By 2031, the population in Gatineau's east end is expected to increase by 30%. This will place more pressure on the roads and increase the demand for public transportation. Therefore, we have to plan and build today what will be needed over the next 20 to 30 years.
What are the expected benefits for the residents in Gatineau's east end?
Extending the Rapibus corridor to boulevard Lorrain will provide residents living east of parc du Lac-Beauchamp more direct access to the major hubs, such as the Cégep de l'Outaouais, the Centre sportif, the Maison de la culture and the CLSC. With the addition of a few local routes from the east end to feed into the corridor and a few new Rapibus routes from boulevard Lorrain, the extension will provide them with more options. When the time comes, public consultations will be organized to address the changes to be made to the public transit system.
Why not take the Rapibus corridor through boulevard Maloney or boulevard Saint-René instead of through parc du Lac-Beauchamp?
Effective and optimal movement requires that the Rapibus use dedicated lanes, separate from those used by cars. A number of corridors were considered for the extension between boulevard Labrosse and boulevard Lorrain, and it was determined that the train tracks were the only means of providing a two-way reserved bus corridor. Using boulevard Maloney or boulevard Saint-René involved issues of space or impact on the system's performance. That is why the train tracks were chosen. Finally, running the corridor through parc du Lac-Beauchamp will enable residents to access the park by bus all year-long.
Why is a bus system being developed for Gatineau's east end while the west end and Ottawa are going to be connected by a tram? Why not just insert a light rail system in the Rapibus corridor right off given that the tracks are already there?
When planning a public transit system, you have to choose the most appropriate mode for the projected number of trips. In the west end, a tram is the mode under study because it will best serve the customers over the long-term.
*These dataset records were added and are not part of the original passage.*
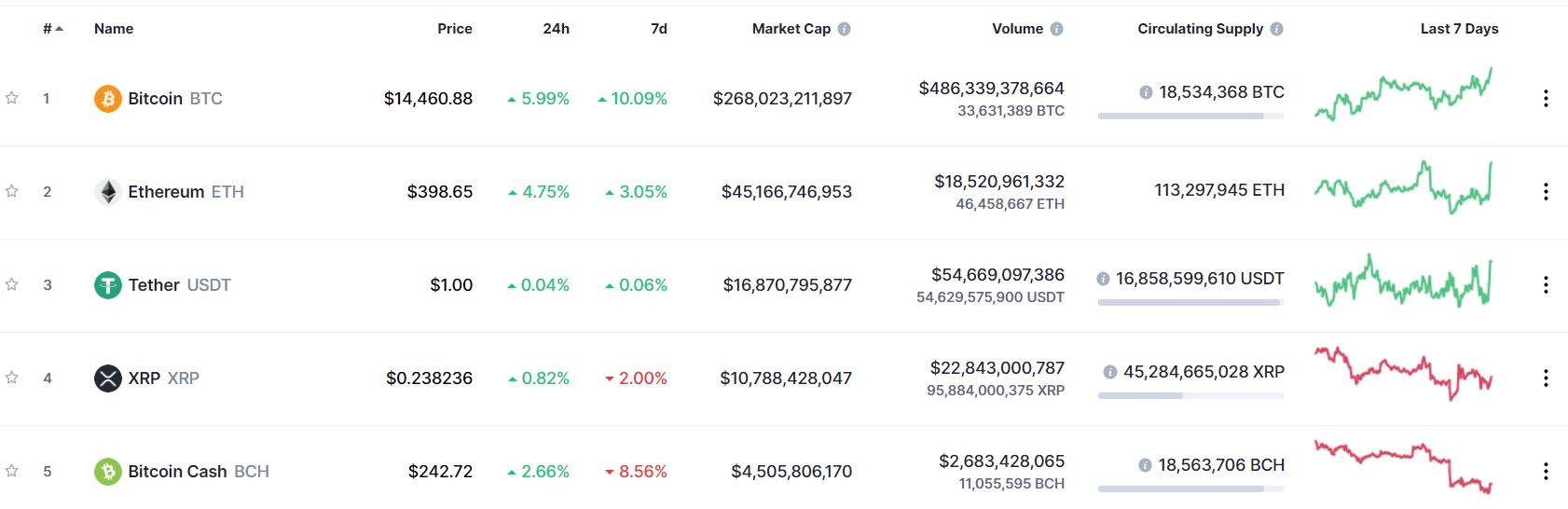Click Circulating Supply info icon

(x=1277, y=29)
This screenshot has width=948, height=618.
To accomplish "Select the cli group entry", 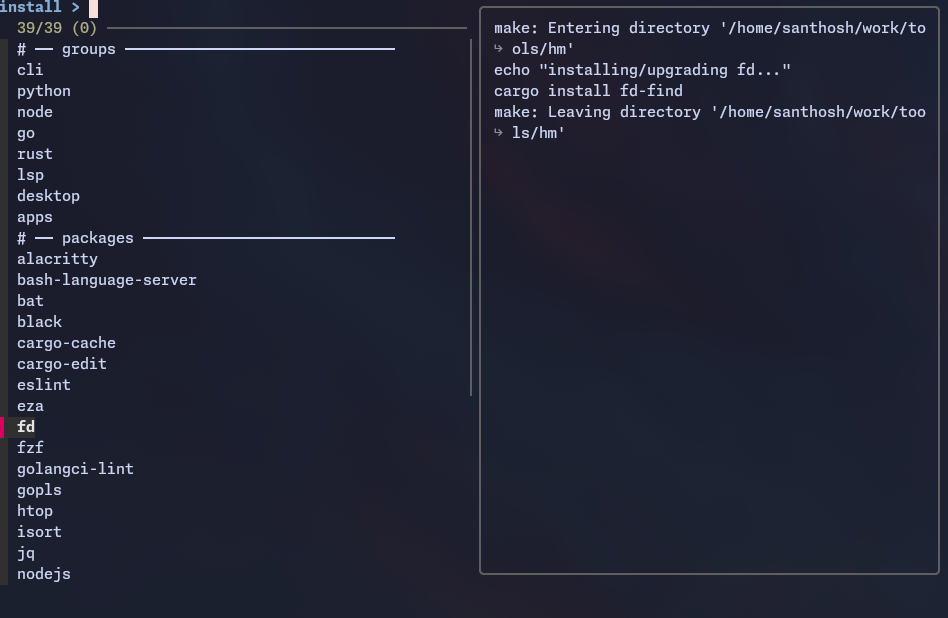I will (30, 70).
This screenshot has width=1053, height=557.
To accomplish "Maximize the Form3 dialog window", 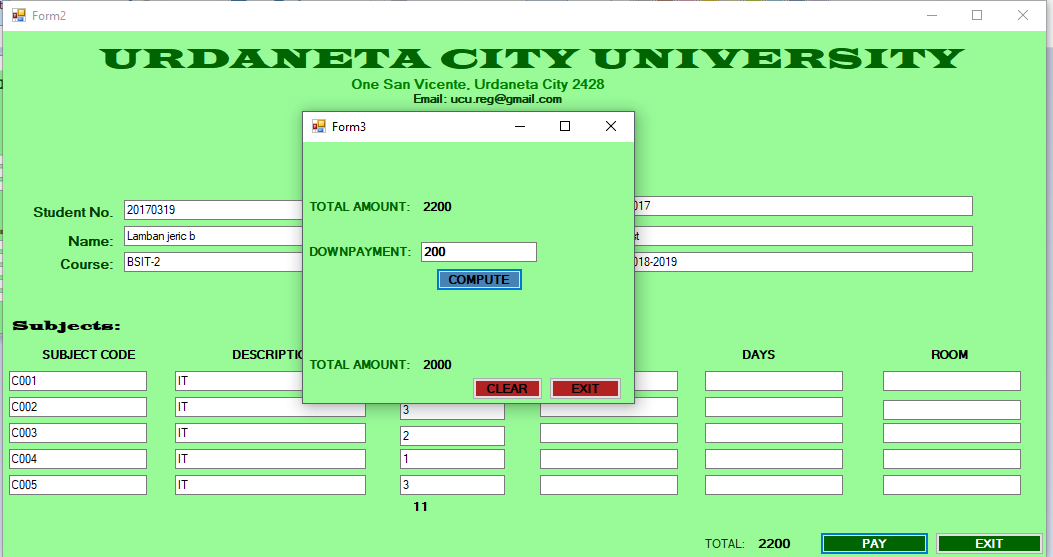I will pos(565,126).
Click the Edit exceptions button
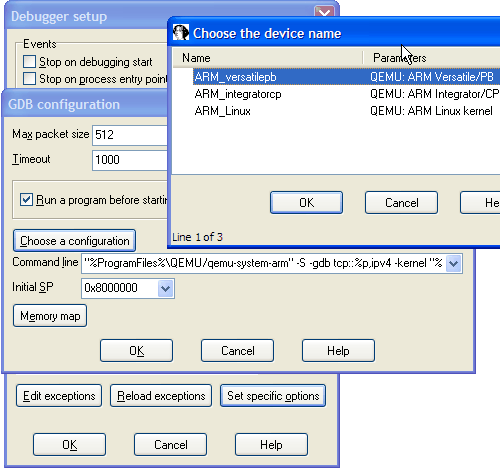 (59, 396)
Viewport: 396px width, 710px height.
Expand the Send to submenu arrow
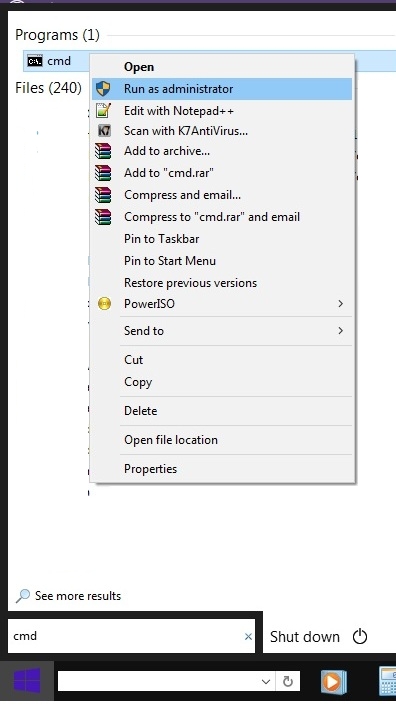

When the Rapibus corridor was planned, the study conducted at the time indicated that a bus rapid transit system would be the best option.
Are there plans to extend the Rapibus corridor to boulevard de l'Aéroport?
When the Rapibus project was being planned, the corridor's extension to boulevard de l'Aéroport and, over the longer term to the Buckingham sector was on the table. Before proceeding, an opportunity study for an extension between boulevard Lorrain and boulevard de l'Aéroport will have to be done in the next few years.
How come the train tracks don't have to be moved in a central part of the corridor between Labrosse and Lorrain, but they have to be moved at the two ends of the corridor?
The two ends of the section will be in a built-up urban area, so in a narrower space. At the boulevard Labrosse end, the tracks will be moved to link to the existing Rapibus corridor. At the boulevard Lorrain end, we have to move the tracks because of the building standing there. The central section of the train tracks will not be touched for environmental reasons and for stability.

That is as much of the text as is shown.